Stored items from a collection:
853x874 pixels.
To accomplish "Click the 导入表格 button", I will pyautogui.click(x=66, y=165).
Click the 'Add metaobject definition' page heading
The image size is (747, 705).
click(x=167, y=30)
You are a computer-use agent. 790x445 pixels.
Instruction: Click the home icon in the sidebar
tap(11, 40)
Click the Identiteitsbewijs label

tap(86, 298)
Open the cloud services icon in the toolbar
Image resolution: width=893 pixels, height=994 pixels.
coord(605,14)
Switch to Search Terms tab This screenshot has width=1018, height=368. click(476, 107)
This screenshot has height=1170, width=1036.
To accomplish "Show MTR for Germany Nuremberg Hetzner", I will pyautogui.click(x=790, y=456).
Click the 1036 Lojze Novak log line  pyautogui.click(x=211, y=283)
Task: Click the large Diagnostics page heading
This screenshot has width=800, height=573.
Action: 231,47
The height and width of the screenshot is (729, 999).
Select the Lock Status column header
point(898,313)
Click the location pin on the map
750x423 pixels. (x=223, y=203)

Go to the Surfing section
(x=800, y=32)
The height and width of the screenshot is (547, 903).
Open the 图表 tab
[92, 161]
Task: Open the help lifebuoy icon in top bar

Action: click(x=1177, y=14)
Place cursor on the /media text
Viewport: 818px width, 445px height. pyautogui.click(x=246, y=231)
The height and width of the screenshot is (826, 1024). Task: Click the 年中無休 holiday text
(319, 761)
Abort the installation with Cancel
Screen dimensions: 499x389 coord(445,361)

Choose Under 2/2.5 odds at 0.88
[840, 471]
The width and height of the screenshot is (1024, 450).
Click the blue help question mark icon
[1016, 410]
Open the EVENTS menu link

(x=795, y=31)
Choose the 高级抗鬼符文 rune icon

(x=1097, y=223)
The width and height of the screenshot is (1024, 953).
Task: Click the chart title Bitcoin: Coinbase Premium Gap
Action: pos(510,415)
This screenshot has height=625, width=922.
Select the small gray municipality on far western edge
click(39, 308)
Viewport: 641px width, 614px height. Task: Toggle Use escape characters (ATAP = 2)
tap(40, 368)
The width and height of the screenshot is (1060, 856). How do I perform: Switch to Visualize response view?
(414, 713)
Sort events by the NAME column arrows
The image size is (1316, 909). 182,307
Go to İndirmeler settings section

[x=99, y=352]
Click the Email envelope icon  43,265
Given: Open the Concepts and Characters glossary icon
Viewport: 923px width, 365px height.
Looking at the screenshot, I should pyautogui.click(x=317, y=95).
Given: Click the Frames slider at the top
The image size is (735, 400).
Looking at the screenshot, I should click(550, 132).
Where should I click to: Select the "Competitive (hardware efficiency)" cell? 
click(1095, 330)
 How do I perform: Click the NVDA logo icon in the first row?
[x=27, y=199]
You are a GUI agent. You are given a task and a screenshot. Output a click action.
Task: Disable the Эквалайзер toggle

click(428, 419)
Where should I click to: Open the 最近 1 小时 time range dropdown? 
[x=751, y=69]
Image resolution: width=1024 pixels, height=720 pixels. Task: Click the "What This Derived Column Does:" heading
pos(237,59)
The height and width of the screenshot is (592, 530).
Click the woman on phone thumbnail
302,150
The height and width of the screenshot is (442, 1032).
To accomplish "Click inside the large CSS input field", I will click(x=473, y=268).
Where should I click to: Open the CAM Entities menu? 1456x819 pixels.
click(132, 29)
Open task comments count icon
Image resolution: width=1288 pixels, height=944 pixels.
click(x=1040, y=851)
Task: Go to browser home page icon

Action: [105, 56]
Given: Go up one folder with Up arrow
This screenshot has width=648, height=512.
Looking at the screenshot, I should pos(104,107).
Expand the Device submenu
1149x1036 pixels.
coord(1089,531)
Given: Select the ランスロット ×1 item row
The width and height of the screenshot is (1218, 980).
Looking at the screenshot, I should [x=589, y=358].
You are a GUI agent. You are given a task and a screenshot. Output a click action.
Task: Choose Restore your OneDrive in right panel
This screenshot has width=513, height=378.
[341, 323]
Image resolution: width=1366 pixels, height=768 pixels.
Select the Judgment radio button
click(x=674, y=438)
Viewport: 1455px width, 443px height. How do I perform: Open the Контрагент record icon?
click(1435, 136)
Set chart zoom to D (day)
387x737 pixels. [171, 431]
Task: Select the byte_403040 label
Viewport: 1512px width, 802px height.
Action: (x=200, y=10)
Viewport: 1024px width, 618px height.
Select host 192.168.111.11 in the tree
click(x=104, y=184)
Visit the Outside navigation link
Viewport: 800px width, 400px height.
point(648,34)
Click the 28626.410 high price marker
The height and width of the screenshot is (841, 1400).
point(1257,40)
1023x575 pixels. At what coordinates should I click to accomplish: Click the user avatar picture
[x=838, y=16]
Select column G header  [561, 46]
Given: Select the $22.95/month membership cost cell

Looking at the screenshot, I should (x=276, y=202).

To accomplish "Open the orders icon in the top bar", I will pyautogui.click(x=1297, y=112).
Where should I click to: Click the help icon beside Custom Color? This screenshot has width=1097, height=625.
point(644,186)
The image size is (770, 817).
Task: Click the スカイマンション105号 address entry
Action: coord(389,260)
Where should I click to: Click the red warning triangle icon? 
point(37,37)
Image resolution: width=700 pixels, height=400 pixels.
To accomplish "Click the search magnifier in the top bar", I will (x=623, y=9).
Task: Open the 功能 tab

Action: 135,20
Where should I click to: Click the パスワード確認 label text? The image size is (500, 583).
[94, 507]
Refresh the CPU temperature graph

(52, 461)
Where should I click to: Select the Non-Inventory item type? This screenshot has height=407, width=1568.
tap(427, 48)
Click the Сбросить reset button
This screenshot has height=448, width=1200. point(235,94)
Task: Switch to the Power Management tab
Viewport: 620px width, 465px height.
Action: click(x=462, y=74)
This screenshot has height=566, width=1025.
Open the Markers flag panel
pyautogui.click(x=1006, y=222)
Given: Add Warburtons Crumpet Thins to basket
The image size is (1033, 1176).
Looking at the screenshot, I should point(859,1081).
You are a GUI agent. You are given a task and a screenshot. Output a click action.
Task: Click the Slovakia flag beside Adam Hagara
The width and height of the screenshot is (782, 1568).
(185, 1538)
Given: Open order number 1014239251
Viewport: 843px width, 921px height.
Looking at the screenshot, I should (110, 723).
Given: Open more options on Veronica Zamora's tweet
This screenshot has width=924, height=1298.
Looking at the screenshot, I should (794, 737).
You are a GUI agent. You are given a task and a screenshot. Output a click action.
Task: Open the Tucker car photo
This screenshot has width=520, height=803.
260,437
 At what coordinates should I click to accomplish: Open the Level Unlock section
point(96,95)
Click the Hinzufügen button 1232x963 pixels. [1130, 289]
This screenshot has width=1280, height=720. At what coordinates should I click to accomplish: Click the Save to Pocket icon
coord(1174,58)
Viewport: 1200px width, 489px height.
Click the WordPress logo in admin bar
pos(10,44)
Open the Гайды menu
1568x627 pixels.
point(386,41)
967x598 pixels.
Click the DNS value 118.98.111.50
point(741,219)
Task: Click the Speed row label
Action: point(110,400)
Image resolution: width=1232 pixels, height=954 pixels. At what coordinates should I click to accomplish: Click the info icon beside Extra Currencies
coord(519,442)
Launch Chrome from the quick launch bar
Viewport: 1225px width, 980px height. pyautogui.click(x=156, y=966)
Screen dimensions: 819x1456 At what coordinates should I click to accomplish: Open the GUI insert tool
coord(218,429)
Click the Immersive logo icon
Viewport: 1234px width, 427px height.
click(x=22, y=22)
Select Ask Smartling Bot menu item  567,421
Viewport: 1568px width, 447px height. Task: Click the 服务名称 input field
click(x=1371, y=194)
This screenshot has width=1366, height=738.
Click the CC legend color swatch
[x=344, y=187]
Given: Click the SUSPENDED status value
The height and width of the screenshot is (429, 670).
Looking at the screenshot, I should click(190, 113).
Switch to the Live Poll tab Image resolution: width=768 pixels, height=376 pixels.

Problem: Copy the lines from the start of the data verbatim, stopping after the line containing "Click the 1036".

Output for this task:
853x874 pixels.
To accomplish "Click the 导入表格 button", I will pyautogui.click(x=66, y=165).
Click the 'Add metaobject definition' page heading
The image size is (747, 705).
click(x=167, y=30)
You are a computer-use agent. 790x445 pixels.
Instruction: Click the home icon in the sidebar
tap(11, 40)
Click the Identiteitsbewijs label

tap(86, 298)
Open the cloud services icon in the toolbar
Image resolution: width=893 pixels, height=994 pixels.
coord(605,14)
Switch to Search Terms tab This screenshot has width=1018, height=368. click(476, 107)
This screenshot has height=1170, width=1036.
To accomplish "Show MTR for Germany Nuremberg Hetzner", I will pyautogui.click(x=790, y=456).
Click the 1036 Lojze Novak log line  pyautogui.click(x=211, y=283)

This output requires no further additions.